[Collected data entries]

+++

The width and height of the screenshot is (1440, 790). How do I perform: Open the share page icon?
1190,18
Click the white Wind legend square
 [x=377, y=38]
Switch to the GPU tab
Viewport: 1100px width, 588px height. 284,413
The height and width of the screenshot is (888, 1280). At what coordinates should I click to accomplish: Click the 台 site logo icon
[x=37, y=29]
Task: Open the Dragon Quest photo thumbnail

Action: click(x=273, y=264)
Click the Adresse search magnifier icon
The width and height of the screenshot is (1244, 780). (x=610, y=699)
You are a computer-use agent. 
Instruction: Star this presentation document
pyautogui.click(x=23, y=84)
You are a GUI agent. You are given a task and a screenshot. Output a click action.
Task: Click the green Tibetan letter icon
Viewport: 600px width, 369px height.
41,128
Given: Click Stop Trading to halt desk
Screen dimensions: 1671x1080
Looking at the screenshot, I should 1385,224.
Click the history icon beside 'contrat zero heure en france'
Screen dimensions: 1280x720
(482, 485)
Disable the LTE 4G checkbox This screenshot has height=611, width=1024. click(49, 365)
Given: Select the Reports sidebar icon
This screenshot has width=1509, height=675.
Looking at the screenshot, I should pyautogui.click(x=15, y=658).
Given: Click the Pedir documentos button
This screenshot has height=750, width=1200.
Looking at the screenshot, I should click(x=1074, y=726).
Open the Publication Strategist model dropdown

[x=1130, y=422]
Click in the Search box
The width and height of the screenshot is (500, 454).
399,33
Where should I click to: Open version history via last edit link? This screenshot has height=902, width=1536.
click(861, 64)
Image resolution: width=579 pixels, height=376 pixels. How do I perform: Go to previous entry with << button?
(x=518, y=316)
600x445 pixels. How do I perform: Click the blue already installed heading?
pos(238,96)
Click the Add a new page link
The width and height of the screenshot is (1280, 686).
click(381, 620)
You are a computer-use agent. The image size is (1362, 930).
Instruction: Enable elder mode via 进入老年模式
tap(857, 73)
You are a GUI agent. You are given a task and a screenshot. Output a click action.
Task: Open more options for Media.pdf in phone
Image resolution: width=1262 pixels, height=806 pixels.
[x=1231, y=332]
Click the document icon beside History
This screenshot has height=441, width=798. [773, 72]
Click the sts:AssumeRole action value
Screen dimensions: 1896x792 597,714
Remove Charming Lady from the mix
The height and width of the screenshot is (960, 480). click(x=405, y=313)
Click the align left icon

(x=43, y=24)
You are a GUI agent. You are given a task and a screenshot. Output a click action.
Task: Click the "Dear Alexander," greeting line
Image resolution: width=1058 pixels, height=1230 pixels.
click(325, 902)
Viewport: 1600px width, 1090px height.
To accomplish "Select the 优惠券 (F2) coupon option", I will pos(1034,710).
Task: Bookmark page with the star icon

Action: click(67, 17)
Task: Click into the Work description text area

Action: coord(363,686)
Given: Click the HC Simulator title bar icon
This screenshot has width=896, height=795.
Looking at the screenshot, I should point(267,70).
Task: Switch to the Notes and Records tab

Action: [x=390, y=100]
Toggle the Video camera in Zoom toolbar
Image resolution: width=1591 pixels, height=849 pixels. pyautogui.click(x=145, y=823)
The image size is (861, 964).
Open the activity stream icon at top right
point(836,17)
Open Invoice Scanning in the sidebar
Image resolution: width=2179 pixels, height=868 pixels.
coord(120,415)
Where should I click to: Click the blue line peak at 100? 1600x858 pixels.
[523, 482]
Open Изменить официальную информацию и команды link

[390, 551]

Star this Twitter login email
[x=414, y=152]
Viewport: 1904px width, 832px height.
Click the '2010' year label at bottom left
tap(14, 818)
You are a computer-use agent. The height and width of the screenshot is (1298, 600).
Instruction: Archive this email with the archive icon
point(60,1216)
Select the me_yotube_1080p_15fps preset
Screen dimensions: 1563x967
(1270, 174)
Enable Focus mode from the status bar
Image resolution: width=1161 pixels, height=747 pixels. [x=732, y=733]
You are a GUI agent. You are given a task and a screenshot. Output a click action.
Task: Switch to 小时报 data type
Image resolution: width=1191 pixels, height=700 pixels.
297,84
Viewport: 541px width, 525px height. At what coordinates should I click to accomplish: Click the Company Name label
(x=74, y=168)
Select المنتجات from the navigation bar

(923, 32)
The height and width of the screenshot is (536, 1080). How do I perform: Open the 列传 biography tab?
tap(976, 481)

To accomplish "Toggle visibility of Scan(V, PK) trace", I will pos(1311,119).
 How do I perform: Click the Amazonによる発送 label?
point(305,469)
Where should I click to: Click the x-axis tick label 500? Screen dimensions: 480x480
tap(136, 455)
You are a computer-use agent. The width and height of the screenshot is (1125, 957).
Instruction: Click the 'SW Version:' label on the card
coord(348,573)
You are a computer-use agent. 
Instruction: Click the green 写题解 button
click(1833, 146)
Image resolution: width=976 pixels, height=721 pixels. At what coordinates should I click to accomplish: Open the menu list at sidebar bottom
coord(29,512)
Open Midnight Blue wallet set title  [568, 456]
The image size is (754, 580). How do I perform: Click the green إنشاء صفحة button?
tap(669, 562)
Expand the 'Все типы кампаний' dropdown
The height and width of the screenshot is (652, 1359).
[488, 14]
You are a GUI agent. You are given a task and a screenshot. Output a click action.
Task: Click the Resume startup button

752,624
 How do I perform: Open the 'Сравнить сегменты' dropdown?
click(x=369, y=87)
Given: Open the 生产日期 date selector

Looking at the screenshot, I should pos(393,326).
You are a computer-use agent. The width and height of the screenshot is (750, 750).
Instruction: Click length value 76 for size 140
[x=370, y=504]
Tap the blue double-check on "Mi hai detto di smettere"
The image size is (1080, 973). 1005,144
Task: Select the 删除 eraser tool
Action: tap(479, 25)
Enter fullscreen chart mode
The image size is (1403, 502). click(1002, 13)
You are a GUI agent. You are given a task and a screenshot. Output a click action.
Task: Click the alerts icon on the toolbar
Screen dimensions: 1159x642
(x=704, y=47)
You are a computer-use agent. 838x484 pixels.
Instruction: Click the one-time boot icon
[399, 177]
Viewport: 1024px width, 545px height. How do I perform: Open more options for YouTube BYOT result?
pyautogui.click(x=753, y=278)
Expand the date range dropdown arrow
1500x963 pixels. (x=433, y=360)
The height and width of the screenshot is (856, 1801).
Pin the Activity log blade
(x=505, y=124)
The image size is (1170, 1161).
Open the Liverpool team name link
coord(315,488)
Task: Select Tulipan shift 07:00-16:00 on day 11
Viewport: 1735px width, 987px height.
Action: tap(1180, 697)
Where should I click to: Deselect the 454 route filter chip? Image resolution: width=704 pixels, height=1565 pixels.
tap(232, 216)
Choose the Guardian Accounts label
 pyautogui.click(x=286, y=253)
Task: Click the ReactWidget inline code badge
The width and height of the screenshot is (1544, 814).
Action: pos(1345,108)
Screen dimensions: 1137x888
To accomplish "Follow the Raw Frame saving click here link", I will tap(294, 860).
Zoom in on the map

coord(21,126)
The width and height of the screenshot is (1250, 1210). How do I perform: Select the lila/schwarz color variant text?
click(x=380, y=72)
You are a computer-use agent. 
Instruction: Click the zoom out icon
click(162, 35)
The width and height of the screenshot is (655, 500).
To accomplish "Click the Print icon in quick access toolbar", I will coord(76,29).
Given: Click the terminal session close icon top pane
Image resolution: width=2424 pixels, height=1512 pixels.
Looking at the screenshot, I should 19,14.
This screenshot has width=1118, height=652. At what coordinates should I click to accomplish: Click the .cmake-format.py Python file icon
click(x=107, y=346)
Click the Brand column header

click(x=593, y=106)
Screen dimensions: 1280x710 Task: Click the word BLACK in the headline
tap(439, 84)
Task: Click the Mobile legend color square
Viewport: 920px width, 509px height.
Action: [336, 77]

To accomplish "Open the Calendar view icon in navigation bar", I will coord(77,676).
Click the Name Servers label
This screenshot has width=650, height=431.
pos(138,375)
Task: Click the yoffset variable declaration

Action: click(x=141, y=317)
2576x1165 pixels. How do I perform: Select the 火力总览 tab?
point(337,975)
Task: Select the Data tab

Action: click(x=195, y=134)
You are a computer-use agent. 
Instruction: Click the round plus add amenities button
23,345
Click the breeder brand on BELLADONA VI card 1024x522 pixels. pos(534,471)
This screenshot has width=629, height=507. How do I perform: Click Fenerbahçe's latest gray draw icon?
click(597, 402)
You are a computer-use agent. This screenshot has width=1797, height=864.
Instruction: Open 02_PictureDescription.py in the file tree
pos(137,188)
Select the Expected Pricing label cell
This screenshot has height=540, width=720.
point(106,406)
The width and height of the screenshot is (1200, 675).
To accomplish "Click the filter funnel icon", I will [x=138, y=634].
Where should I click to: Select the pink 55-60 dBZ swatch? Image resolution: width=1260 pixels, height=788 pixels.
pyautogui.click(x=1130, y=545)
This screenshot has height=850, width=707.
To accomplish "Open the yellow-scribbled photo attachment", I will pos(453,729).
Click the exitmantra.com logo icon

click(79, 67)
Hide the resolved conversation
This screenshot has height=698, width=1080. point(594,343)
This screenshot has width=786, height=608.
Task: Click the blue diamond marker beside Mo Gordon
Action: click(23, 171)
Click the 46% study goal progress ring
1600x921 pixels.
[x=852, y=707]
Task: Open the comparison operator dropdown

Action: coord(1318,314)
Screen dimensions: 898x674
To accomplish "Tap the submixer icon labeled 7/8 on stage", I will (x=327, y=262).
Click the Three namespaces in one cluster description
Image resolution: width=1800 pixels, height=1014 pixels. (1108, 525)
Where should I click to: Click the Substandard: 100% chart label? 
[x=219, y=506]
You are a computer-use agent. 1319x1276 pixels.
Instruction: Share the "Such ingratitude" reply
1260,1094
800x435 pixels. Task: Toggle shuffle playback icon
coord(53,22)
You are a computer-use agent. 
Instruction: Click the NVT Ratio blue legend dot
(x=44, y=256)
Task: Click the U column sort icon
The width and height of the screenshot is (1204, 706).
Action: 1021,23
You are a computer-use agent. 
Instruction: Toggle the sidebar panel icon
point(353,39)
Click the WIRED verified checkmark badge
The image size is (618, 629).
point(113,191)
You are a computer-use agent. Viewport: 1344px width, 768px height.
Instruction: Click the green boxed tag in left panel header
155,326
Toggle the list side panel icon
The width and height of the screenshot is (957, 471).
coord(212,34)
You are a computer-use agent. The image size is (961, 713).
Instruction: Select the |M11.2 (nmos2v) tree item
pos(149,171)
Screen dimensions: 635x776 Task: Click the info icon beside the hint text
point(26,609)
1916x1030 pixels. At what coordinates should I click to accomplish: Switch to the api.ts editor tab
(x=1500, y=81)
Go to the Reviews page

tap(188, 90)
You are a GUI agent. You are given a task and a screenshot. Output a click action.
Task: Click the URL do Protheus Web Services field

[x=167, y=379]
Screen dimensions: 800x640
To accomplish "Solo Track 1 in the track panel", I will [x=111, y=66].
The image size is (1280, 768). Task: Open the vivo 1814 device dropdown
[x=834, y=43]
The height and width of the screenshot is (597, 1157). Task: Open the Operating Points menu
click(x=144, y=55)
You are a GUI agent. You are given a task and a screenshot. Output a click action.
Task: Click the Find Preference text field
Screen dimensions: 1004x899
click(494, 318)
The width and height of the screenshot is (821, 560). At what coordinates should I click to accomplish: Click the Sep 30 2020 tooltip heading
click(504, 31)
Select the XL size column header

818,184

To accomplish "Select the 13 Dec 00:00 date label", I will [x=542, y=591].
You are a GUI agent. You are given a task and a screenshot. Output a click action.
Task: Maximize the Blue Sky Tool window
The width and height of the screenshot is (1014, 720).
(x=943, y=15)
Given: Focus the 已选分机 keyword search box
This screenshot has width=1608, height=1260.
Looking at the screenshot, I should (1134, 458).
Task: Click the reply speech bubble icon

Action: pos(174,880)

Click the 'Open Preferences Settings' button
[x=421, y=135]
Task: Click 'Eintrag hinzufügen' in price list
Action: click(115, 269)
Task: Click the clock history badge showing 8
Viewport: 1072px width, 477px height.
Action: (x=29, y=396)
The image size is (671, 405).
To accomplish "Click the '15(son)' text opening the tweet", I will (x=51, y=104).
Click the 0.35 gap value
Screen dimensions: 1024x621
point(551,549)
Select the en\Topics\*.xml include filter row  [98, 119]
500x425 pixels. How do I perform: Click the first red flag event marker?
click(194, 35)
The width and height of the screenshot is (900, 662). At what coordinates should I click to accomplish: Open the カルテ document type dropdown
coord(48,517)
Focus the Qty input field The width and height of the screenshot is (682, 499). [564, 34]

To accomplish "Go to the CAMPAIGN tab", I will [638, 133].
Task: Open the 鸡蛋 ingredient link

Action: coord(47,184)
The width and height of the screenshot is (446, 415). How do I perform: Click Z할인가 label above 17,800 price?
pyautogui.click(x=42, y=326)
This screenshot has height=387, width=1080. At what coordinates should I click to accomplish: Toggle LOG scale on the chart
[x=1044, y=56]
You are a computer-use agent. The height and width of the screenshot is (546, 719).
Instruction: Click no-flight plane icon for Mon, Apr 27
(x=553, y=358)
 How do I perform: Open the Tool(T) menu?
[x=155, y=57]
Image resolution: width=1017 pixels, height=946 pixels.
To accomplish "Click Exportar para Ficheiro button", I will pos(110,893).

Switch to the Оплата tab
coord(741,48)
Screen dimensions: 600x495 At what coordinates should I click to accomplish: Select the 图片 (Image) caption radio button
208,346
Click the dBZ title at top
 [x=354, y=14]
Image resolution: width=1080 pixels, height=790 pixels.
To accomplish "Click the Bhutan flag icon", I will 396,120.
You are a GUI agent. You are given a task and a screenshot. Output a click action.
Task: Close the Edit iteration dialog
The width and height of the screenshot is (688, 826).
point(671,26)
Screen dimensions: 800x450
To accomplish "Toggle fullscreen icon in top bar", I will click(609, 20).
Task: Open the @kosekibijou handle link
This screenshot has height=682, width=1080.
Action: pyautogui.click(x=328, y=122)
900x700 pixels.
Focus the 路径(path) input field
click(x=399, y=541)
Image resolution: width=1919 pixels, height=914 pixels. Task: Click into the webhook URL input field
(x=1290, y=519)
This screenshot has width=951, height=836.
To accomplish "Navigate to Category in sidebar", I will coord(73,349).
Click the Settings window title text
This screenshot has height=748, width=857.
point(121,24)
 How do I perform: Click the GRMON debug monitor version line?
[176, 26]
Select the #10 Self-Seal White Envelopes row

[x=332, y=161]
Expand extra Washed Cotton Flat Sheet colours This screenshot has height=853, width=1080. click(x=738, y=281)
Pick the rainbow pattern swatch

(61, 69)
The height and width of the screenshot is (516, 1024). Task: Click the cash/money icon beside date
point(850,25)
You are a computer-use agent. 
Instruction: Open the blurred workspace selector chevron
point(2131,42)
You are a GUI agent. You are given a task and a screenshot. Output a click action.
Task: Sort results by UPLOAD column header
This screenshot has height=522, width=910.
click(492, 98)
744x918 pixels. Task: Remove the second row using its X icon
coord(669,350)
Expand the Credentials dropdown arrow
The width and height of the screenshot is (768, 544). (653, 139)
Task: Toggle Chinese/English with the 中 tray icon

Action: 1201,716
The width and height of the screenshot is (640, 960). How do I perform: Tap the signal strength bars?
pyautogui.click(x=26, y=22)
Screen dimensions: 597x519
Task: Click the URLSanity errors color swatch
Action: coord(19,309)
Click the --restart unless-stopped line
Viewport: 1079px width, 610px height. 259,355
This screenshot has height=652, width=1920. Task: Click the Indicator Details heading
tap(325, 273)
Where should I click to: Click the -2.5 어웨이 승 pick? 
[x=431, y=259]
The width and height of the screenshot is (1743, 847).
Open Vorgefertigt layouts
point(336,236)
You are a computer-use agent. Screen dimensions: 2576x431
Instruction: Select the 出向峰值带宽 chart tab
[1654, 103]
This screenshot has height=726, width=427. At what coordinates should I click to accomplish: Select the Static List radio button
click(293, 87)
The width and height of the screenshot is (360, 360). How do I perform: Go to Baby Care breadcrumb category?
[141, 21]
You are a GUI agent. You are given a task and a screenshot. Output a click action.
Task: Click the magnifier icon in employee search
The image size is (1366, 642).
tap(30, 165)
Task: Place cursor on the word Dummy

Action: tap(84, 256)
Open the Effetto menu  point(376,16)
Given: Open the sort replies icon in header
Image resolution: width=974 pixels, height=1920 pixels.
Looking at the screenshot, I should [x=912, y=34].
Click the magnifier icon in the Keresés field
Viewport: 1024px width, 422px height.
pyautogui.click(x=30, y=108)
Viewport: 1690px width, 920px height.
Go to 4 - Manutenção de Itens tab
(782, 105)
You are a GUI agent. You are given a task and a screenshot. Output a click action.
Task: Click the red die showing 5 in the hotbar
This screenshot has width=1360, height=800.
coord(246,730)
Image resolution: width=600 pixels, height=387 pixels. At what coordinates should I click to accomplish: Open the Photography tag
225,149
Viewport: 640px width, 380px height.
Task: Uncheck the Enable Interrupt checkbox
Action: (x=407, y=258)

+++

:: Problem to solve ::
Repeat exactly, please, each line from the beginning of the data through the line with "Disable the LTE" in it, and only those lines.

:: Exercise output ::
The width and height of the screenshot is (1440, 790). How do I perform: Open the share page icon?
1190,18
Click the white Wind legend square
 [x=377, y=38]
Switch to the GPU tab
Viewport: 1100px width, 588px height. 284,413
The height and width of the screenshot is (888, 1280). At what coordinates should I click to accomplish: Click the 台 site logo icon
[x=37, y=29]
Task: Open the Dragon Quest photo thumbnail

Action: click(x=273, y=264)
Click the Adresse search magnifier icon
The width and height of the screenshot is (1244, 780). (x=610, y=699)
You are a computer-use agent. 
Instruction: Star this presentation document
pyautogui.click(x=23, y=84)
You are a GUI agent. You are given a task and a screenshot. Output a click action.
Task: Click the green Tibetan letter icon
Viewport: 600px width, 369px height.
41,128
Given: Click Stop Trading to halt desk
Screen dimensions: 1671x1080
Looking at the screenshot, I should 1385,224.
Click the history icon beside 'contrat zero heure en france'
Screen dimensions: 1280x720
(482, 485)
Disable the LTE 4G checkbox This screenshot has height=611, width=1024. click(49, 365)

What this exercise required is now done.